• **Exercise details**:
Among the entries below, please repeat exactly and only the lines from the line containing "Where should I" to the line containing "Click the euro", both lines included.

• **Information**:
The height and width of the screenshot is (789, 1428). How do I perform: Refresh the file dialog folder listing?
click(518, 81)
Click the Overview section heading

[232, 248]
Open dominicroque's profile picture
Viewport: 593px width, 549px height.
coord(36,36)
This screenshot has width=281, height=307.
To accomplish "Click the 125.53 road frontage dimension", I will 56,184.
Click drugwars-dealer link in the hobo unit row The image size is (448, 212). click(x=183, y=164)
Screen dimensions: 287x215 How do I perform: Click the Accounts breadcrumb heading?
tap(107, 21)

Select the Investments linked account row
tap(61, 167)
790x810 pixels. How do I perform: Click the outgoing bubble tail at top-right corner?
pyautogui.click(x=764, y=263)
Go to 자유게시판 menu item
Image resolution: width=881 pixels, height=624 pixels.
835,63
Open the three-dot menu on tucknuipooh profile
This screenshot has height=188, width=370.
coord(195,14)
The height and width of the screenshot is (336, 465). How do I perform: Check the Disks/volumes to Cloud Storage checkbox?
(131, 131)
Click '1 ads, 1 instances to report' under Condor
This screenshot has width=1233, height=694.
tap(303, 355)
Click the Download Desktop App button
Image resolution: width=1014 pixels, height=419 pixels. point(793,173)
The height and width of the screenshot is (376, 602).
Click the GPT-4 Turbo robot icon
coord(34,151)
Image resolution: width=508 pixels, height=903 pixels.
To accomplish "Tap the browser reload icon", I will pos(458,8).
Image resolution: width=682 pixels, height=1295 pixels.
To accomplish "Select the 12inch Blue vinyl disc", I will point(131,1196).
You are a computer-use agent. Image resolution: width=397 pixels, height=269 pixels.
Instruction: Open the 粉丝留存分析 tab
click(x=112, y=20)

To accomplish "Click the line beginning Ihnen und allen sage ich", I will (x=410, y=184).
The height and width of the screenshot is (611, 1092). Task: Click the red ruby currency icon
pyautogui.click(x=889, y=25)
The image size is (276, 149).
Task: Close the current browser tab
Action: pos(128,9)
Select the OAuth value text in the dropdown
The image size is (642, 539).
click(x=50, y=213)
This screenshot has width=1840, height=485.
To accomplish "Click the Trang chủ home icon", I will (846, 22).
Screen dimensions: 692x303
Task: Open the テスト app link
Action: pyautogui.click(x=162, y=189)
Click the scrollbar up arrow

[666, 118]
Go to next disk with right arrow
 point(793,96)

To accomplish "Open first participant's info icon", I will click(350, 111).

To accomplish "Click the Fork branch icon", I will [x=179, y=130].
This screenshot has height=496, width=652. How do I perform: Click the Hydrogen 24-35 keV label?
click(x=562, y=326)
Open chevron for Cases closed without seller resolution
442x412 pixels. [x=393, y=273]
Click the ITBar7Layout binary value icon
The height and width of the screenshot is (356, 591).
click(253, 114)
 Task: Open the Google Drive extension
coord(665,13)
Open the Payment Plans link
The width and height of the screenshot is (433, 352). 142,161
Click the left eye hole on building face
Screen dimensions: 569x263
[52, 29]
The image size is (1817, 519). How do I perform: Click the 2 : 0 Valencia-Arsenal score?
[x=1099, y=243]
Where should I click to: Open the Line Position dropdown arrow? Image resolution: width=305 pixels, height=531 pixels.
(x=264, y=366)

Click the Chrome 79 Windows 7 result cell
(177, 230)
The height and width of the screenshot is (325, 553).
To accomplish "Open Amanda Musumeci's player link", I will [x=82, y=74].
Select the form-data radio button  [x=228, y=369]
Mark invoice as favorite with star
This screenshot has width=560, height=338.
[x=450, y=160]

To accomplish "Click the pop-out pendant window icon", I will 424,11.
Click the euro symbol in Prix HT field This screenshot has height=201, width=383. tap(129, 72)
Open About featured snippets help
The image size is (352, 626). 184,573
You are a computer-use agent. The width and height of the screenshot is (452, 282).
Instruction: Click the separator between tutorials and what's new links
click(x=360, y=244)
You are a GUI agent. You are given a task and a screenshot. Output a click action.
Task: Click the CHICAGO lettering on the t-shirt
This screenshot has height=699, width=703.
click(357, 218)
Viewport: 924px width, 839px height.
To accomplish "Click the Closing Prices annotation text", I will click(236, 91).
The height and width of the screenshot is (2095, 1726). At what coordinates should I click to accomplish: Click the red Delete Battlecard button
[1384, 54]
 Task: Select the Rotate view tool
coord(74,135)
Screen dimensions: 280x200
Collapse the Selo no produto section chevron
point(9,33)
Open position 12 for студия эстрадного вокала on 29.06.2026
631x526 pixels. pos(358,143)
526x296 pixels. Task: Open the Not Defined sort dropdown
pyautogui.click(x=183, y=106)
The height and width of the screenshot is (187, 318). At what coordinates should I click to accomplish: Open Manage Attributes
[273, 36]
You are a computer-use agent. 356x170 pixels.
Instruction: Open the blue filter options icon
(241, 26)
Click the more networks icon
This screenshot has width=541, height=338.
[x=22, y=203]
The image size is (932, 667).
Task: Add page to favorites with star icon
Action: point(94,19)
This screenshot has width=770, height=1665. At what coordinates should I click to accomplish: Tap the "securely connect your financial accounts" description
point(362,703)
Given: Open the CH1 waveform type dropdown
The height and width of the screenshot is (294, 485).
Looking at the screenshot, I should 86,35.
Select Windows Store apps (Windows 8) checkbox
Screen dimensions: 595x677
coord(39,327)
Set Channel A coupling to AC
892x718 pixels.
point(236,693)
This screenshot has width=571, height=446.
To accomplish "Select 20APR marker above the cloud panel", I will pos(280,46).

• **Solution for this exercise**:
Where should I click to: Open the Line Position dropdown arrow? Image resolution: width=305 pixels, height=531 pixels.
(x=264, y=366)

Click the Chrome 79 Windows 7 result cell
(177, 230)
The height and width of the screenshot is (325, 553).
To accomplish "Open Amanda Musumeci's player link", I will [x=82, y=74].
Select the form-data radio button  [x=228, y=369]
Mark invoice as favorite with star
This screenshot has width=560, height=338.
[x=450, y=160]

To accomplish "Click the pop-out pendant window icon", I will 424,11.
Click the euro symbol in Prix HT field This screenshot has height=201, width=383. tap(129, 72)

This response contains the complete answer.